**Activity**. Scan the entries below and extract each line with the word "Given" in it.

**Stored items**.
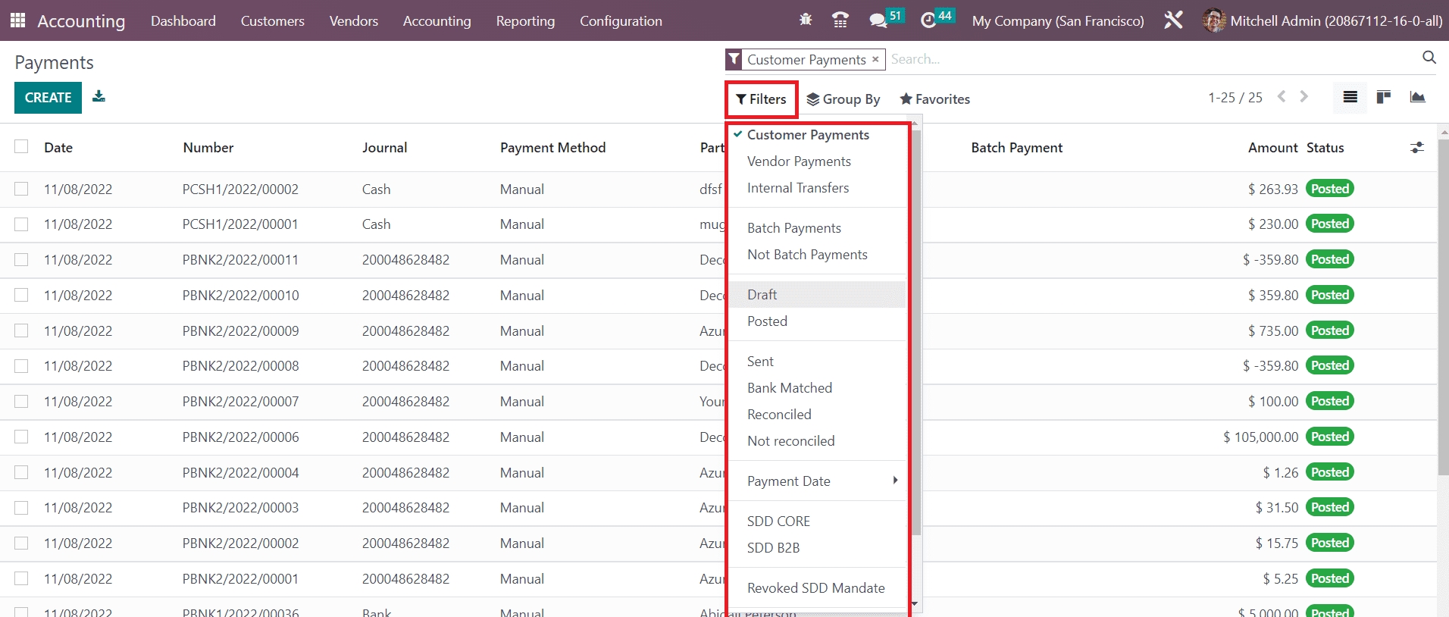The width and height of the screenshot is (1449, 617).
Task: Open optional columns settings icon
Action: pos(1416,148)
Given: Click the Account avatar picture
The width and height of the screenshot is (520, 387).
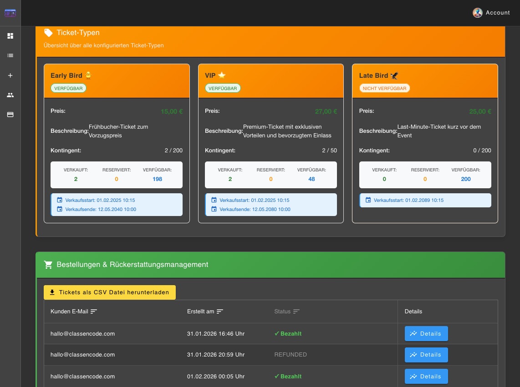Looking at the screenshot, I should [477, 13].
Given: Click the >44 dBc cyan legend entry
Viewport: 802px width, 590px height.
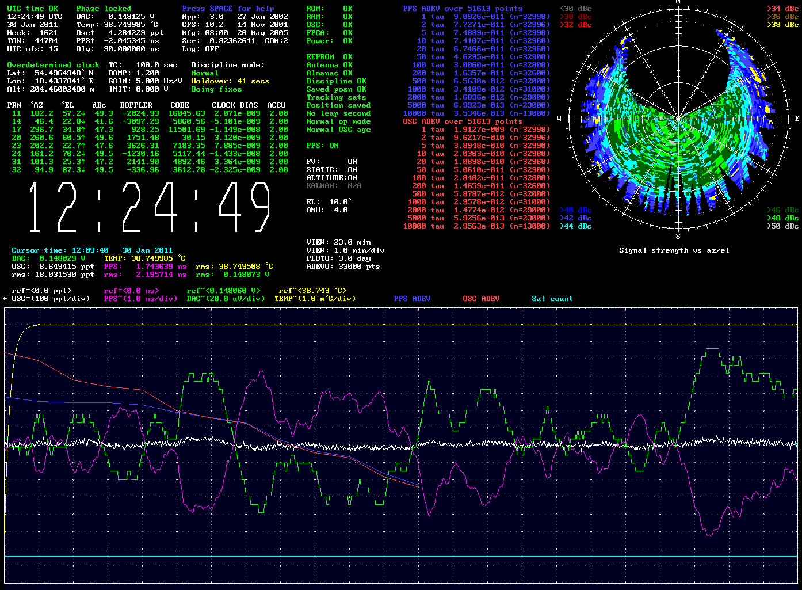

**Written response**.
Given: Click the Account avatar picture
Given: Click the >44 dBc cyan legend entry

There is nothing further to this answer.